La mise en place de tout ce système s’étalera sur trois années, donc d’ici à la fin du mandat du gouvernement.

Pour les bouteilles d’eau, le polytéréphtalate d’éthylène (polyethylene terephthalate ou PET) peut être recyclé en flocons pour faire d’autres bouteilles. Dans certains pays, on l’utilise pour confectionner des vêtements ou des tapis.

Un système de consigne augmente beaucoup le taux de récupération et de recyclage de ces contenants de plastique dont l’accumulation dans la nature « crée des problématiques environnementales graves ». Chaque année, il se vend 1,1 milliard de bouteilles d’eau en plastique ; la croissance de la consommation atteint 8 % par année. 

Or, seulement 40 % d’entre elles se retrouvent dans des centres de tri et sont potentiellement recyclées. Le reste, soit quelque 700 millions de bouteilles, se retrouve dans la nature, perdu, dans des sites d’enfouissement, sans valeur ajoutée. La consigne permet aussi de récupérer le plastique sans les contaminants qui constituent un obstacle au recyclage.

Appui populaire

Dans sa stratégie de communications, suggérée par le ministère, le gouvernement devra souligner qu’il ne s’agit pas d’une taxe déguisée, puisque la consigne est un système de financement administré par les entreprises. La somme prélevée lors de l’achat d’une bouteille d’eau est redonnée au consommateur au retour du contenant ; les consommateurs connaissent déjà cette formule.

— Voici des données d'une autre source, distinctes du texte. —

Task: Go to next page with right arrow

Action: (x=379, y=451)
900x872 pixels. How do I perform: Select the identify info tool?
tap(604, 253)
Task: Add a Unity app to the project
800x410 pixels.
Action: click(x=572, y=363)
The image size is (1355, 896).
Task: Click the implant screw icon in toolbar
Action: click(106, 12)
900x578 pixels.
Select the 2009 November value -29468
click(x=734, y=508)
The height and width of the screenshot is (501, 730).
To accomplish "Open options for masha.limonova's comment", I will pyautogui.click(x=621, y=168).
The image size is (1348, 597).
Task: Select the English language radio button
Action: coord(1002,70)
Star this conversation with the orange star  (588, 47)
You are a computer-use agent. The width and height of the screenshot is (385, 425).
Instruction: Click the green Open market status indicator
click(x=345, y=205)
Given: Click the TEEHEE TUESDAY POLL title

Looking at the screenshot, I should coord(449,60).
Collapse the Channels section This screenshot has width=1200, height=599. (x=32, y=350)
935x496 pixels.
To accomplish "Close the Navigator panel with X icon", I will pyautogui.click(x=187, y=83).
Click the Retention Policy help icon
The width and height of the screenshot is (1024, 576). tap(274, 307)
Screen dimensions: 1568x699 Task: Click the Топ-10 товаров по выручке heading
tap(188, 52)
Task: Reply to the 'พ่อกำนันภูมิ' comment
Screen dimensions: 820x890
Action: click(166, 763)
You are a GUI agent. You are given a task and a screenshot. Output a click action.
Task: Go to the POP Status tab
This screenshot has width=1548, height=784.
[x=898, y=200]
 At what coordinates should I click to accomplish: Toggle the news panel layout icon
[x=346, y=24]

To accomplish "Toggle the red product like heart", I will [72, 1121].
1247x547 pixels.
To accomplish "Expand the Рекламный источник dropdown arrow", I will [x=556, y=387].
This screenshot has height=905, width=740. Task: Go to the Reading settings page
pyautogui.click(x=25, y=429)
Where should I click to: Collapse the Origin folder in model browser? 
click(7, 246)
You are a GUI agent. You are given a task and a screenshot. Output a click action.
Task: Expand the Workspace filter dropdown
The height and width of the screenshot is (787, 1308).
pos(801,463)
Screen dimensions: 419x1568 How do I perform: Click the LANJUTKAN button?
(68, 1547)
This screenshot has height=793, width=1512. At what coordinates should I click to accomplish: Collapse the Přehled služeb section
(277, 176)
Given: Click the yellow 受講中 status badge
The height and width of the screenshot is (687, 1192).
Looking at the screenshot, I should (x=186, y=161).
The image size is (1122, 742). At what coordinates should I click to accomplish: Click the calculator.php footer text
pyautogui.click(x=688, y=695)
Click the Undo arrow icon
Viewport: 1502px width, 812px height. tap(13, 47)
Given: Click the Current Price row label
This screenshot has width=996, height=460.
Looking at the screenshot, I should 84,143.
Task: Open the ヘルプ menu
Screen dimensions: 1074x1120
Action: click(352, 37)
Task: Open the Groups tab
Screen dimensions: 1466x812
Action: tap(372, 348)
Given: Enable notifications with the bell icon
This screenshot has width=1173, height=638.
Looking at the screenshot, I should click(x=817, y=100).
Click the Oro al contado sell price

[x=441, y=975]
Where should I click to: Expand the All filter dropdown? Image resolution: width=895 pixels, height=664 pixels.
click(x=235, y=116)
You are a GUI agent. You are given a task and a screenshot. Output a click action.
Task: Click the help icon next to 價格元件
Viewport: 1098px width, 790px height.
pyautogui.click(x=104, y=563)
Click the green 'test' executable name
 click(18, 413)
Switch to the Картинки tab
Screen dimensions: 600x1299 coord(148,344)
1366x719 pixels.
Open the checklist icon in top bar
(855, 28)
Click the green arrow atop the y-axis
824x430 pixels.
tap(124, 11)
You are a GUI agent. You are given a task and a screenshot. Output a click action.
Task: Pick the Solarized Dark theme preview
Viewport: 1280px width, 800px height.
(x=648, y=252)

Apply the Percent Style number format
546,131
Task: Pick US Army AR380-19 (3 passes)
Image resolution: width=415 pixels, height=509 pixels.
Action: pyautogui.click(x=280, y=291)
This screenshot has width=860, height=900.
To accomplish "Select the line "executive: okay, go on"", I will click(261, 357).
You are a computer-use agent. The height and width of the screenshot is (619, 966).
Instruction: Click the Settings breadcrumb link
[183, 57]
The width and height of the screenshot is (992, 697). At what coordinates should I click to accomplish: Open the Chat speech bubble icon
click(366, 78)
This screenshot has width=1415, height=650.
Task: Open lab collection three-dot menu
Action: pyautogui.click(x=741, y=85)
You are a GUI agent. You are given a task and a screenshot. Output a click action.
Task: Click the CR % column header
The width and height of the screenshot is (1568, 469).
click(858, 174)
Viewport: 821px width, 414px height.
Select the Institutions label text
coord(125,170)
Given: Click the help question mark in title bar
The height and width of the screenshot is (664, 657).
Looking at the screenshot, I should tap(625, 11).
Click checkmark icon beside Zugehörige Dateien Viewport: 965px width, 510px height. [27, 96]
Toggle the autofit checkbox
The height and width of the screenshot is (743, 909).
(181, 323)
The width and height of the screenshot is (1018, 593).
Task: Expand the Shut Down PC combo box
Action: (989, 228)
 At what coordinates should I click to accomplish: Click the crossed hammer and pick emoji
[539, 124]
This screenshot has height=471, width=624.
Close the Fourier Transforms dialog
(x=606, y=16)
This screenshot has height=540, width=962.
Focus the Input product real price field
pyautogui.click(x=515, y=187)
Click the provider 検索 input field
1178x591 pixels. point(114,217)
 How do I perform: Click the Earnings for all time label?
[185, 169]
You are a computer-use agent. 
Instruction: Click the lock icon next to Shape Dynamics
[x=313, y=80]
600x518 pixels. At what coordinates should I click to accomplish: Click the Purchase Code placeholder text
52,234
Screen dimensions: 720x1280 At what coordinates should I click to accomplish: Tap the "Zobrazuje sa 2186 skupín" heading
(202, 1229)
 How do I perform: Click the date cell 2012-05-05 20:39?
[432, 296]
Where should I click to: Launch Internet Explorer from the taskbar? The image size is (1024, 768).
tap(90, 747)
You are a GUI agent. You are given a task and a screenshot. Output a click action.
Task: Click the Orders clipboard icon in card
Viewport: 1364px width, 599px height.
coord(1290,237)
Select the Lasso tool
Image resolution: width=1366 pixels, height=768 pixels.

Le gouvernement s’appuie sur des sondages qui démontrent tous que la population est massivement en faveur de l’élargissement de la consigne. Une enquête SOM de février 2019 montrait que 94 % des gens appuyaient une modernisation de la consigne, que 84 % souhaitaient que la consigne soit étendue aux bouteilles d’eau et que 92 % étaient favorables à une consigne sur les bouteilles de vin.

Partout dans le monde, la consigne est plus étendue qu’au Québec ; 80 % des systèmes de consigne récupèrent les bouteilles d’eau. Des États comme l’Allemagne, l’Estonie, l’Australie, le Michigan et la Colombie-Britannique sont à moderniser leurs équipements. Des États, dont l’Oregon, ont augmenté leur consigne, de 5 à 10 cents. Au Québec, la consigne de 5 cents est restée inchangée depuis plus de 25 ans.

Quelques comparatifs

Le ministère de l’Environnement a sorti sa calculatrice pour illustrer l’ampleur de la consommation annuelle de bouteilles d’eau au Québec. Si on écrasait les 1,1 milliard de bouteilles — de 500 millilitres en moyenne — et qu’on les mettait côte à côte... 

• Leur superficie correspondrait à 7,7 fois le parc du Mont-Royal recouvert de bouteilles en plastique (190 hectares) ou à 43 fois le parc La Fontaine (34 hectares). 

• On pourrait recouvrir 204 fois le Centre Bell (72 000 m2).

• Une surface qui atteint 14,3 fois celle des plaines d’Abraham (103 hectares).

• Mises bout à bout, ces bouteilles couvriraient une distance de 229 900 km, soit six fois le tour de la Terre, ou 42 fois la distance Montréal-Paris (5500 km).

• Ces mêmes bouteilles en enfilade représentent 235 fois la distance entre Valleyfield et Gaspé (977 km) ou, finalement, 900 fois les 255 kilomètres de distance entre Québec et Montréal.